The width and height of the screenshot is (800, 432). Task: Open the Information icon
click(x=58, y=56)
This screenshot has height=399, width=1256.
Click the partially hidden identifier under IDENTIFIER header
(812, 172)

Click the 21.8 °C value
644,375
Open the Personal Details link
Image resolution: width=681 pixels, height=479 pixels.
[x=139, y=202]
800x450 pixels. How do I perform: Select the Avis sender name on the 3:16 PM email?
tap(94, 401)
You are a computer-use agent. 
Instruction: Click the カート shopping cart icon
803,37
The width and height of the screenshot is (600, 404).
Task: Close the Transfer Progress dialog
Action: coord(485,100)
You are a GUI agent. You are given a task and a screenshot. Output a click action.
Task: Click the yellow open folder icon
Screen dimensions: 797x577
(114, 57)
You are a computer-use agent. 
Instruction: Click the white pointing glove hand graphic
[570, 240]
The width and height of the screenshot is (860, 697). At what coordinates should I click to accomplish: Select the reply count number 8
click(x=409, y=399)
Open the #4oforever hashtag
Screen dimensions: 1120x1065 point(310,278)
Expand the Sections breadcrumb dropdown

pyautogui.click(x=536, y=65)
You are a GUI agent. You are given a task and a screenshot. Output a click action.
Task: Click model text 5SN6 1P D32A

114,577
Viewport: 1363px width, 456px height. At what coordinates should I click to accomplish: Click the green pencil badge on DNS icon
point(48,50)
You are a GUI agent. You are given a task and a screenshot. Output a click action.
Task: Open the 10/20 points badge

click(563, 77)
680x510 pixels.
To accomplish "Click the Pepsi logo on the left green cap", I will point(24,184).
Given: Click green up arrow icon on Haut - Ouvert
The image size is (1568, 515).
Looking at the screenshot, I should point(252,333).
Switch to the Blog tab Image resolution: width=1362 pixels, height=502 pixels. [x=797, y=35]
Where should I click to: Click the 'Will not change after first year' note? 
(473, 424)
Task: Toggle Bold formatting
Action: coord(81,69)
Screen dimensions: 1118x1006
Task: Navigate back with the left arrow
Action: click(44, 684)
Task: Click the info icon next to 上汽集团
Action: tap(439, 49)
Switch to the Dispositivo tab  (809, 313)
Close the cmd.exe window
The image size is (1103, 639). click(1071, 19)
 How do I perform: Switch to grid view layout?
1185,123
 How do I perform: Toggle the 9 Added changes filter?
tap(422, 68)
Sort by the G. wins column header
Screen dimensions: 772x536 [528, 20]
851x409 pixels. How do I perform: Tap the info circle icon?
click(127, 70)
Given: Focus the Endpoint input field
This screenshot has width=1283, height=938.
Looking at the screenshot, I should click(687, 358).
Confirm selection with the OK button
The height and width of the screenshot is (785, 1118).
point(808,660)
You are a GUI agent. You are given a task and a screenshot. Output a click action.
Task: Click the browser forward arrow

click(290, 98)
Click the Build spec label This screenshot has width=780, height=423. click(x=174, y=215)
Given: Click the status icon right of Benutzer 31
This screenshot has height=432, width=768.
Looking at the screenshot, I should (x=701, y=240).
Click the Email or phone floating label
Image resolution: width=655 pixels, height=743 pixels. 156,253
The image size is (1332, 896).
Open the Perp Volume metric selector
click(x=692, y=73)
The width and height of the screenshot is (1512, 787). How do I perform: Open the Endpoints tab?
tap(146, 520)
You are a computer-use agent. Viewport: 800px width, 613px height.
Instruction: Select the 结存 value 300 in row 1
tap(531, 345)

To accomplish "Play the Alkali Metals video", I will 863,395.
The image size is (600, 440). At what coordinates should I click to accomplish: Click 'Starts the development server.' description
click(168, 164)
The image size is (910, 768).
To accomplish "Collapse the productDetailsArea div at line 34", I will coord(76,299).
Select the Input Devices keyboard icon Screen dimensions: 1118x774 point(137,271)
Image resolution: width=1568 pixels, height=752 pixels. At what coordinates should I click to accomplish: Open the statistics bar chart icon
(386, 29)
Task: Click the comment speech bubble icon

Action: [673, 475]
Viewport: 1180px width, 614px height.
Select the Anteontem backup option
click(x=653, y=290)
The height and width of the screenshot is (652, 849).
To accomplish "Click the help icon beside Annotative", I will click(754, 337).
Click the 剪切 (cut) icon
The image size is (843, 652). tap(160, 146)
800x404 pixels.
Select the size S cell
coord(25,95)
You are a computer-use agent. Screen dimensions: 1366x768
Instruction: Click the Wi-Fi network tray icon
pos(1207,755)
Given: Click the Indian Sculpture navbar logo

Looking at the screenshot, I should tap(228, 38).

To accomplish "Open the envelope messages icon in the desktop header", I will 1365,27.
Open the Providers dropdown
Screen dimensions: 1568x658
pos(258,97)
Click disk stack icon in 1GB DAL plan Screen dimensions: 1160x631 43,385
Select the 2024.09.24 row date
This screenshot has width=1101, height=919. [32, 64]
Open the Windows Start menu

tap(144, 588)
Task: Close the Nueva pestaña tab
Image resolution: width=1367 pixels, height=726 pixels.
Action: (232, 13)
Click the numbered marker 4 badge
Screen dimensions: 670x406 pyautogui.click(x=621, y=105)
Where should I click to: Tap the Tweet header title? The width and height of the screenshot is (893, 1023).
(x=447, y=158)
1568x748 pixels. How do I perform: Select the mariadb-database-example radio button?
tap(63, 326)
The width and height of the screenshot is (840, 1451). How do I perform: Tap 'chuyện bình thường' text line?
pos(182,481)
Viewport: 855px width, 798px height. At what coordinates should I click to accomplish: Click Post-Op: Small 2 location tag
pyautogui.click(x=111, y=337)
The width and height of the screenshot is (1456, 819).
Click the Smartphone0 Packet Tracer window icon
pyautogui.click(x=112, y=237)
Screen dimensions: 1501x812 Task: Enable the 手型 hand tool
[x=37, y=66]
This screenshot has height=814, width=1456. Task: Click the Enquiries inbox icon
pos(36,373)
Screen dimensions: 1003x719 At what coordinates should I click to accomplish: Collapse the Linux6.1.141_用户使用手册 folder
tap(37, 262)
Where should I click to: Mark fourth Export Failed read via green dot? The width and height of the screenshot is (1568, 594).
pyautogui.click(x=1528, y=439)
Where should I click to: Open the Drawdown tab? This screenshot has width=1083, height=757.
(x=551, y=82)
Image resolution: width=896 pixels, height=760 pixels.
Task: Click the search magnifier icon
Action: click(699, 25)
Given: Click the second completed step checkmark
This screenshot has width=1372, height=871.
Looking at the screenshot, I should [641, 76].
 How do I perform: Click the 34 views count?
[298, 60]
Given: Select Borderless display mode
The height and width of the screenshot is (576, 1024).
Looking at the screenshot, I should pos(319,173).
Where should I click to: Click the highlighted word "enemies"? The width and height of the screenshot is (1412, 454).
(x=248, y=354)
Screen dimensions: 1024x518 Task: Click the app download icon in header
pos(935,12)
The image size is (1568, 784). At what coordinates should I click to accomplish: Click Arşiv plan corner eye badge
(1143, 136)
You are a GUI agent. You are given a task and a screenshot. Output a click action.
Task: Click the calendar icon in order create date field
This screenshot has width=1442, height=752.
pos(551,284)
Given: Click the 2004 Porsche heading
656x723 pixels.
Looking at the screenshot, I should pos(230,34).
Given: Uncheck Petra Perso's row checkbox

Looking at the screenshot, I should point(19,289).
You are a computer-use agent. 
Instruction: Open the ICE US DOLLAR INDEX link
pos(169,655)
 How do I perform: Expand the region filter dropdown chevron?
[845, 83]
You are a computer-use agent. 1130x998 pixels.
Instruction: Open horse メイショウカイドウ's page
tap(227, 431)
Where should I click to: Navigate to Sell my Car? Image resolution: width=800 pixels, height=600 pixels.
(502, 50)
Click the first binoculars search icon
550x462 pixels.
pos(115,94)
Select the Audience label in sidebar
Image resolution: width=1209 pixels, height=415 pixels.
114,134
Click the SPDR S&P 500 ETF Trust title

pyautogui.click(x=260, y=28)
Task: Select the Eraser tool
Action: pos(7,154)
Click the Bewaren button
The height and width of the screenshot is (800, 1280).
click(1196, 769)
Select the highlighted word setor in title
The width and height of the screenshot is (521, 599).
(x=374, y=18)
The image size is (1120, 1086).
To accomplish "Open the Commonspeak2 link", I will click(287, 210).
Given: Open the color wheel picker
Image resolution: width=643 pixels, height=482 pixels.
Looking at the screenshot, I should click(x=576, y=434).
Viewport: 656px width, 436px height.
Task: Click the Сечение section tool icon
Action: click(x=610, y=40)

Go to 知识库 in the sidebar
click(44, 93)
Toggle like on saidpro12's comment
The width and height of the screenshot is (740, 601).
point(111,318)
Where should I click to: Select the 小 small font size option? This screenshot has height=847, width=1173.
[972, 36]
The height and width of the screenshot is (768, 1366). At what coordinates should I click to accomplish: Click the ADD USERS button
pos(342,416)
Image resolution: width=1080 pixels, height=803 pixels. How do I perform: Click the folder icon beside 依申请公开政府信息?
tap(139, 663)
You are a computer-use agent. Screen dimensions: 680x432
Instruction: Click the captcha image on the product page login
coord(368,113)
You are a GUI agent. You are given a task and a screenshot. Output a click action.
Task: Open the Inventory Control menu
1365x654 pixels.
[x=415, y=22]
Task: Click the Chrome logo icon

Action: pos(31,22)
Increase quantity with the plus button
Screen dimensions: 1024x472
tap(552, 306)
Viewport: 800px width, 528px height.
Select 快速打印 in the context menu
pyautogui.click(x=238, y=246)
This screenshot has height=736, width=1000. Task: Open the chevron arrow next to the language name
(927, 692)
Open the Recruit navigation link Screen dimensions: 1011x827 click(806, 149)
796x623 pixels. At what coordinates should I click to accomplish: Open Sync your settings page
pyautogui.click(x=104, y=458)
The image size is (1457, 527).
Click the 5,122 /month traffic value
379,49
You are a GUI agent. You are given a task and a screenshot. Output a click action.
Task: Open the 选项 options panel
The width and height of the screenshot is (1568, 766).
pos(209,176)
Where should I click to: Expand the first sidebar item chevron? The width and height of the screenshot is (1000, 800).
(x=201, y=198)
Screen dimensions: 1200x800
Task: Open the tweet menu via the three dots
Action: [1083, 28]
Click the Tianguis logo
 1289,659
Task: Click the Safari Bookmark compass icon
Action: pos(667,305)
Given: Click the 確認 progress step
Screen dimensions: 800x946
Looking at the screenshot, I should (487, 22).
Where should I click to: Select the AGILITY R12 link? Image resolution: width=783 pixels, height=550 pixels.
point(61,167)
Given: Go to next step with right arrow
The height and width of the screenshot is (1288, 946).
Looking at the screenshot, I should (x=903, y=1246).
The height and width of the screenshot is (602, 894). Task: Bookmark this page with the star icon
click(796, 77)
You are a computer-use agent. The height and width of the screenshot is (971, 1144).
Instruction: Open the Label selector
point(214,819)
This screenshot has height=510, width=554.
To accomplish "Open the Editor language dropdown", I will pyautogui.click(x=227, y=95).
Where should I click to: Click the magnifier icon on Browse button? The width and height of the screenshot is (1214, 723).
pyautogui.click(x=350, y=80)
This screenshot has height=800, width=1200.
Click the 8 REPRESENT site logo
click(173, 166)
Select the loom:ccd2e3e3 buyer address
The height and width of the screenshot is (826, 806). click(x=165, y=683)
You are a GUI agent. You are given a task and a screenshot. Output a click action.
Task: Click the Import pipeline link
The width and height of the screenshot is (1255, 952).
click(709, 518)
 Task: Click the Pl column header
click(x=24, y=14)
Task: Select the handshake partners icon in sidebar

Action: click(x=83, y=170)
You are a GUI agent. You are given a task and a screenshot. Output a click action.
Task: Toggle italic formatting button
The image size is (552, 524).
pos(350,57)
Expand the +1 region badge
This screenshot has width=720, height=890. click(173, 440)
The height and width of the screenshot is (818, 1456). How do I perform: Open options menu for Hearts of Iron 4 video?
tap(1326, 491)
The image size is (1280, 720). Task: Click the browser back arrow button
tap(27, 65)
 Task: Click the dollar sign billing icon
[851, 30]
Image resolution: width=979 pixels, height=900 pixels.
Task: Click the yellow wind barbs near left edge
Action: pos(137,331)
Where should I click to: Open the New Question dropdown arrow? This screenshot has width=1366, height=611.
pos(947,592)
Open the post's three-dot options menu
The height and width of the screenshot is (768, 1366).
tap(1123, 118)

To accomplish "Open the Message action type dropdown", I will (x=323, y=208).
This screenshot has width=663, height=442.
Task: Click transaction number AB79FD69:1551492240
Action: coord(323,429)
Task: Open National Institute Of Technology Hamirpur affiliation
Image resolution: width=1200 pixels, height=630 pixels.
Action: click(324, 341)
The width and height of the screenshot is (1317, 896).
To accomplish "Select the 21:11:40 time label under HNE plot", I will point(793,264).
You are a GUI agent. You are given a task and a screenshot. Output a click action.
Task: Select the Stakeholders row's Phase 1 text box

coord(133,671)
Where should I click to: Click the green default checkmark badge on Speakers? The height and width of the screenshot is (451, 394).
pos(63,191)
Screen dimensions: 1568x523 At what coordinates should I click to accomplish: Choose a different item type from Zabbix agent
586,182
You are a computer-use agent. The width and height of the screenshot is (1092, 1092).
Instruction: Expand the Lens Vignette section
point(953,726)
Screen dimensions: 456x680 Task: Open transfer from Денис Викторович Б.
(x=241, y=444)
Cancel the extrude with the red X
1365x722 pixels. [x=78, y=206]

-- -- --

_Exercise aim:_
In the listing above, the lines from the one containing "You are a computer-use agent. Screen dimensions: 680x432" through the one containing "Task: Open the 选项 options panel" must be set down exactly, with no other lines.

_Response to this exercise:_
You are a computer-use agent. Screen dimensions: 680x432
Instruction: Click the captcha image on the product page login
coord(368,113)
You are a GUI agent. You are given a task and a screenshot. Output a click action.
Task: Open the Inventory Control menu
1365x654 pixels.
[x=415, y=22]
Task: Click the Chrome logo icon

Action: pos(31,22)
Increase quantity with the plus button
Screen dimensions: 1024x472
tap(552, 306)
Viewport: 800px width, 528px height.
Select 快速打印 in the context menu
pyautogui.click(x=238, y=246)
This screenshot has height=736, width=1000. Task: Open the chevron arrow next to the language name
(927, 692)
Open the Recruit navigation link Screen dimensions: 1011x827 click(806, 149)
796x623 pixels. At what coordinates should I click to accomplish: Open Sync your settings page
pyautogui.click(x=104, y=458)
The image size is (1457, 527).
Click the 5,122 /month traffic value
379,49
You are a GUI agent. You are given a task and a screenshot. Output a click action.
Task: Open the 选项 options panel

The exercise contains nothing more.